It also made me realize that some of the comforts of home involve my illnesses.
There were two and a half days in the last two weeks in which I felt really bad.
The day after I got home, it rained all day, so that left me with a headache and totally spacey feeling.
Then we were going to a Tiger’s (baseball) game. I woke up feeling fine, but a few hours later ended up with a pretty bad headache. I went back to bed and told my sister to wake me up, and each time, asked for another half an hour, because every time I tried to lift my head off of the pillow, I overcome with dizziness. Eventually, it got to the point where I didn’t have another half an hour before we needed to leave.
So I got up and dressed.
The nice thing was that my family told me I didn’t have to go to the game, if I didn’t feel up to it. Or, I could go, and if I didn’t feel well, we could leave the game.
It was so nice. But I told them that I would go, that I would rally. And I did.
But I always struggle with trying to rally and simply waiting until I feel better to do things. Sometimes I wonder whether I wouldn’t start to feel better just by pushing myself to get out of bed.

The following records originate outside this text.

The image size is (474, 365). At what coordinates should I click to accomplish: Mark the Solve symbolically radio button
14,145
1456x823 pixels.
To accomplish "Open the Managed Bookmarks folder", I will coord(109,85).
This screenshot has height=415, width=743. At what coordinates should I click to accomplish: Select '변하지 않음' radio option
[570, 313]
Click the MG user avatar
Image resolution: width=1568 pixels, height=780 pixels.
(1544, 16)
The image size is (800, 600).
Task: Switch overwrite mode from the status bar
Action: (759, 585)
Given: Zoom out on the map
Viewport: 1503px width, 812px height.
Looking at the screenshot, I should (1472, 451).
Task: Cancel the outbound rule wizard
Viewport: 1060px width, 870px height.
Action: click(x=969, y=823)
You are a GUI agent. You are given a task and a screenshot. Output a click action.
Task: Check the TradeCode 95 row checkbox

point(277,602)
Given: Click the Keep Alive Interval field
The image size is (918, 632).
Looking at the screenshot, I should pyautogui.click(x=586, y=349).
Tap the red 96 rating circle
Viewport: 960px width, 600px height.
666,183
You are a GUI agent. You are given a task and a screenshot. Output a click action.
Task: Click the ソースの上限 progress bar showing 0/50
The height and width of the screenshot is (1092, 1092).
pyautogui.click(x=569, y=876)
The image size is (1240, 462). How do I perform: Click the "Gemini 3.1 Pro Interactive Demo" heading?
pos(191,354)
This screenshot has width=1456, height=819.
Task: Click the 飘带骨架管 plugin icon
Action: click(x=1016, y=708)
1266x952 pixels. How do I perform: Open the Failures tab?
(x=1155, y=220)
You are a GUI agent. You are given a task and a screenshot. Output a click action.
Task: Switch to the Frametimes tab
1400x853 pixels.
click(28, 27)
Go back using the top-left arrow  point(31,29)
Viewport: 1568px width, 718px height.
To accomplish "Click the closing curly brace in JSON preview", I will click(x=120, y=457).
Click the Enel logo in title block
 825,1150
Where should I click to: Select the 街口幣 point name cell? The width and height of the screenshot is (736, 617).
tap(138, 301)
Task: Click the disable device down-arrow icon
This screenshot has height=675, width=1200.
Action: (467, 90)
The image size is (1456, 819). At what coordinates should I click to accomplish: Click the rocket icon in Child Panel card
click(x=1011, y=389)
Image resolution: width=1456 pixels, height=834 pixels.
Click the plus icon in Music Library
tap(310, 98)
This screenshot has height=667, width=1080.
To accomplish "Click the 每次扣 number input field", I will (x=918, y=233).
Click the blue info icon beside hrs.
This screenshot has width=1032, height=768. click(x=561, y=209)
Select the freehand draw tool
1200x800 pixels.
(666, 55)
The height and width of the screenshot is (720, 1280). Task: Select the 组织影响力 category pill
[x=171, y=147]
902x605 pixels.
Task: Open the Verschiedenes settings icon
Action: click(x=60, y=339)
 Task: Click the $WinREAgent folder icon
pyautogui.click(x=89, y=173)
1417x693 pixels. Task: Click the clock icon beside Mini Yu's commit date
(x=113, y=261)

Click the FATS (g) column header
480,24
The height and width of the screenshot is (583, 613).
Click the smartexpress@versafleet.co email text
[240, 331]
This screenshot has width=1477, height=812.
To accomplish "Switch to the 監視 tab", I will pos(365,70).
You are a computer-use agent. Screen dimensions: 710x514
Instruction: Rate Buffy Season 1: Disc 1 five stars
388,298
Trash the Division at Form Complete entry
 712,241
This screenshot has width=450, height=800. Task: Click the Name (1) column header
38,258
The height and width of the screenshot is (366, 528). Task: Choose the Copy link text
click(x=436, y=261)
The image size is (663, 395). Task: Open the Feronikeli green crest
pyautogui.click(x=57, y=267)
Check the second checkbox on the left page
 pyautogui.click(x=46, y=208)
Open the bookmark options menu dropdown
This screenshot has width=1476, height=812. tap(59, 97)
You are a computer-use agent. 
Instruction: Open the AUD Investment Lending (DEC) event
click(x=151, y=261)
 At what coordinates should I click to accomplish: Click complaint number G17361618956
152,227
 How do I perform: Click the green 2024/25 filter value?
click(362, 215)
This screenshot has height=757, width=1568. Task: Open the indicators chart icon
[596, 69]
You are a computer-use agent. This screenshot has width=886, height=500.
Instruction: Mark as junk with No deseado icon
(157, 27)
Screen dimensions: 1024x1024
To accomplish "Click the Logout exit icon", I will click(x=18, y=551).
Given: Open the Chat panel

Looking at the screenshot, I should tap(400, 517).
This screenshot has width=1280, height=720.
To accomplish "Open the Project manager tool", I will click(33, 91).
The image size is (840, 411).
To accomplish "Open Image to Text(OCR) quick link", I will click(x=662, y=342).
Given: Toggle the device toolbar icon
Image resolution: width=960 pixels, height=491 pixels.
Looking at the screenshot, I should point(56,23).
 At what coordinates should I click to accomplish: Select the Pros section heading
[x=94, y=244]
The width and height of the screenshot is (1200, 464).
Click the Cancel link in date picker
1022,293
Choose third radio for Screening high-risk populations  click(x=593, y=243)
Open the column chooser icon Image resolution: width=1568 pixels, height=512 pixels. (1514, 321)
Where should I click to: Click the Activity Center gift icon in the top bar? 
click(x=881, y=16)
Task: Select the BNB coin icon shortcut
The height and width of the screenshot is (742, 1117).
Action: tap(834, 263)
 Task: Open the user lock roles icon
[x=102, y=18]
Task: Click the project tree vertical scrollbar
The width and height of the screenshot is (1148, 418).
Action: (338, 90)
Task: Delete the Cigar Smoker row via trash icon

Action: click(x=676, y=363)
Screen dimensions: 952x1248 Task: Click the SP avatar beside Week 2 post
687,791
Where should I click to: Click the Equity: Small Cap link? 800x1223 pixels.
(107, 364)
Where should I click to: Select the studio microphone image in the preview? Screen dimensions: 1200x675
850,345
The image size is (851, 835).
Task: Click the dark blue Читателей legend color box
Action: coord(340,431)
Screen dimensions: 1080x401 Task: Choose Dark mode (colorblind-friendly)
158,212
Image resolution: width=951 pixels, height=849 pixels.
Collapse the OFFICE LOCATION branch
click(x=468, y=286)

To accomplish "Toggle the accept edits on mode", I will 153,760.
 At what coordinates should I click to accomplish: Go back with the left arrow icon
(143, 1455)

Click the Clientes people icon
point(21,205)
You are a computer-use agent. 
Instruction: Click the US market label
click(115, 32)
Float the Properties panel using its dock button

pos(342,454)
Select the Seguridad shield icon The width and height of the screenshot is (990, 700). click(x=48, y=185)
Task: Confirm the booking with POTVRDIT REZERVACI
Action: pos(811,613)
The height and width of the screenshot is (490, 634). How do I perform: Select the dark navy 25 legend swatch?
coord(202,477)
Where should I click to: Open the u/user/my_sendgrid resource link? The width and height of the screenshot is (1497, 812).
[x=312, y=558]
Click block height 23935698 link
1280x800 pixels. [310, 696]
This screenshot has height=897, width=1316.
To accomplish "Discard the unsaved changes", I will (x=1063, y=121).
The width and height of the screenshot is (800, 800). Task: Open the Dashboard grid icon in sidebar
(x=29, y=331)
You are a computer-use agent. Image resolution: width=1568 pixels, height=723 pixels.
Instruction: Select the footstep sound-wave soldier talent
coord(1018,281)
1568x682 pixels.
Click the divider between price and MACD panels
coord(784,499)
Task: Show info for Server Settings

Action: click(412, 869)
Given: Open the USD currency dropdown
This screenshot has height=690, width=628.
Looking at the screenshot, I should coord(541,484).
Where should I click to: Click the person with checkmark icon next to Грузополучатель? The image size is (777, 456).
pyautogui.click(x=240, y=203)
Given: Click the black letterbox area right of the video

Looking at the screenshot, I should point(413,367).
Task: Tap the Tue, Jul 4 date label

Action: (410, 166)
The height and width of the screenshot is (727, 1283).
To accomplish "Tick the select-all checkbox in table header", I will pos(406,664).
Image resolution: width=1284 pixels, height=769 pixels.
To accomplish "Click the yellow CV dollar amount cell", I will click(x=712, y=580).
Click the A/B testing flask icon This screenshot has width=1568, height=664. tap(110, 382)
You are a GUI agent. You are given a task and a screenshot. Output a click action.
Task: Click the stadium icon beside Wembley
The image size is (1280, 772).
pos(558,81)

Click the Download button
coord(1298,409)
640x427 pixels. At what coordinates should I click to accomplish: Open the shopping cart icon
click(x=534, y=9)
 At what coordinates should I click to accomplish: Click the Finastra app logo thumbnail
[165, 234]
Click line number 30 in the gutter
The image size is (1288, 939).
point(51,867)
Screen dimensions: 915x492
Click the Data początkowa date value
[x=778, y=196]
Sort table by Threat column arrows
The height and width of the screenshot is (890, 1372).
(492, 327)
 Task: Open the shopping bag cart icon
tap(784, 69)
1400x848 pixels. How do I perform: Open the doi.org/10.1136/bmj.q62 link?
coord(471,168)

However, then there are real feelings of not feeling well, that you can’t shake, no matter what.
But what was really refreshing was to have people just get it. Who I didn’t have to explain to, and who I wouldn’t have to justify myself to if I wouldn’t have been able to rally.
And that’s a big part of what is missing in New York. Aside from my family, of course. I feel like I have to have an explanation for everything I don’t do. The lifestyle in New York City is just go, go, go, do, do, do, no matter what. And that just doesn’t work for me.
I pride myself in my ability to rally. Sometimes it takes an hour and I can bounce back. Other times, it takes hours. And other times, it doesn’t happen at all.
But with my family, the important thing is being together. So whether that means me being in bed and my parents being in the next room, going to a baseball game or the mall or whatever, it doesn’t matter. Because we’re together. And now that I live in New York, we get that time so much less often than we used to.
But that time is sacred. And so is my health. And when it comes to my family, those two things happen to go together.